Before students construct a link proof, they must first construct memb proof to prove that the transcript credential exists in the on-chain issuance list. In this process, an important parameter that affects the proving time and proof size is the depth of the Merkle Tree, as shown in Fig. 5(a).

Secondly, students need to construct pred proof to prove that the individual subject scores in the transcript is greater than 60 points. The number of subjects in the transcript and the data type of the scores (such as integer or float) are different, which will affect the proving time and proof size. According to the characteristics of zk-SNARK, the more complex the proving logic is, the more gates exist in the circuit, and the larger the proving time and proof size are. We use the MultiAND circuit as an illustrative example. By progressively augmenting the number of inputs within the circuit, the total number of constraints in the circuit can be expanded. The evaluation results are presented in Fig. 5(b). As the number of circuit constraints increases, there is a corresponding escalation in compile time, Tau time, and prove time. However, owing to the succinct nature of zk-SNARK, both proof size and verification time are consistently maintained at a low level.

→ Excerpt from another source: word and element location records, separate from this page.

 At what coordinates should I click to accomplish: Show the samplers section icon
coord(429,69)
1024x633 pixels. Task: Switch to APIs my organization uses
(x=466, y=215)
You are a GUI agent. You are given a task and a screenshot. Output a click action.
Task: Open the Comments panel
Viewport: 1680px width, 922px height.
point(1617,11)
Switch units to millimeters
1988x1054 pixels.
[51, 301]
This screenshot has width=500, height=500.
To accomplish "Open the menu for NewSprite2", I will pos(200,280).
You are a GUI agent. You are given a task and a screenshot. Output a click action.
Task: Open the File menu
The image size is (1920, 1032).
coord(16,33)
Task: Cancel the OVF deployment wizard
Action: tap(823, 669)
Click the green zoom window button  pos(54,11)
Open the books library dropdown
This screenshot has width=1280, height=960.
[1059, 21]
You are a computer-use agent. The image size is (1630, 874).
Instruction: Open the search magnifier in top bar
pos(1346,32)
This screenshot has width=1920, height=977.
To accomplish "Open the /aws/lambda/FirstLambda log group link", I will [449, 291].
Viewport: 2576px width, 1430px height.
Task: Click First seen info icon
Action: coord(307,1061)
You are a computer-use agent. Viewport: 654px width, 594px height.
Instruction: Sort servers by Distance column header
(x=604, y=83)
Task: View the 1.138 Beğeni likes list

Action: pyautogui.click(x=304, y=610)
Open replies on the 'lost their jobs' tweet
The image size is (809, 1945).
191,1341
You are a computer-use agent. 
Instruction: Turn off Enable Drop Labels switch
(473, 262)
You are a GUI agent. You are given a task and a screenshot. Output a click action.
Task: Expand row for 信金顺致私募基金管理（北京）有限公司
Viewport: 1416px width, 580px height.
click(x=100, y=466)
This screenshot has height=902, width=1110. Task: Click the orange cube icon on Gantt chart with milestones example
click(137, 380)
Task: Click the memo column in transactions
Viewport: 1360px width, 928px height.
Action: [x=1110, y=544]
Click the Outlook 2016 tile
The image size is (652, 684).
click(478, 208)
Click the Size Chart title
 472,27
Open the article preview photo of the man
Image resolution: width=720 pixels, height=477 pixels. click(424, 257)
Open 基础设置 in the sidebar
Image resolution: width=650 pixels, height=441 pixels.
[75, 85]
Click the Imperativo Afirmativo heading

We assessed the influence of the quantity of DIDs on the registration and updating time of DIDs. Illustrated in Fig. 6(a), the utilization of Linked-Event technology ensures that, even with a continual rise in the number of DIDs within the system, the registration and update time of DIDs remains consistently around 3.2 s. It is noteworthy that the block interval of CITA is set at 3 s. Additionally, we investigated the impact of the number of DID events on query time, as depicted in Fig. 6(b). A linear relationship is observed, where an increase in the number of events necessitates the system to query more blocks to acquire comprehensive data. It is essential to highlight that, in practical applications, the frequency of updates to DIDs is generally minimal, thereby having an insignificant impact on the user’s query experience.

Fig. 5.
figure 5

Circuit Evaluation

Fig. 6.
figure 6

DID Evaluation

Table 1. Time cost of each operation in scholarship review
Table 2. zk-SNARK module performance

5 Conclusion

This paper introduces a privacy-preserving educational credentials management scheme that leverages decentralized identifier and zero-knowledge proof. The scheme allows educational institutions to issue versatile educational credentials in an efficient manner by standardizing and managing credential templates. These credentials are structured as commitments, tied to specific decentralized identifiers, and stored on a blockchain. Students simply register a DID and can share their educational credentials directly with any supported educational institution or verifier. Building on this, by integrating zero-knowledge proofs with Merkle tree membership proofs, it can be demonstrated that the attributes of the blockchain-stored educational credential satisfy certain predicates. The verifier can cross-check the Merkle tree root and verification path provided by the student against the blockchain to ensure authenticity. We have implemented and deployed a prototype system of this scheme on a consortium blockchain, and have evaluated its performance. Experimental results indicate that the privacy-preserving educational management system based on zero-knowledge proofs has significant practicality and application potential. In future work, we aim to develop a secure credential backup mechanism to maintain data integrity in case of an identity wallet failure. Additionally, we plan to employ more advanced cryptographic primitives to optimize the performance of the zero-knowledge proof module, balancing proof size, computational cost, and verification cost for broader applicability in educational contexts.